Duke University Medical Center
Durham, North Carolina
2009 New Investigator Research Grant
Tau is a protein that normally functions as part of a nerve cell's internal structure. In Alzheimer's disease, however, tau becomes abnormally modified by the addition of phosphate groups, a process known as hyperphosphorylation. Hyperphosphorylated tau forms neurofibrillary tangles, which are one of the hallmark features of Alzheimer pathology.
With the goal of developing treatments to prevent or slow Alzheimer's disease, scientists are testing numerous strategies. Two of the most prominent strategies involve preventing tau hyperphosphorylation and preventing accumulation of amyloid plaques, another hallmark feature of Alzheimer pathology. Indeed, one model of the disease process proposes that amyloid plaque triggers tau hyperphosphorylation.
Donna Wilcock, Ph.D. and colleagues are studying whether interruption of tau hyperphosphorylation is a viable strategy for treating Alzheimer's disease.

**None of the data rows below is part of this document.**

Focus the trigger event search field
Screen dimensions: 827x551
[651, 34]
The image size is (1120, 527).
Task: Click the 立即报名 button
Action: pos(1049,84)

Using genetic techniques, they have developed a new strain of mice that exhibit the complete spectrum of Alzheimer-like pathologies, unlike previous model strains that exhibited only select features. Using this new strain, the researchers plan to test if neurodegeneration is prevented or slowed by drugs that reduce the hyperphosphorylation of tau. Dr. Wilcock's team will assess the efficacy of these drugs by measuring amyloid plaques, neurofibrillary tangles, nerve cell death and cognitive function. These studies will help define the steps in the disease process that are most suitable as targets for drugs therapies.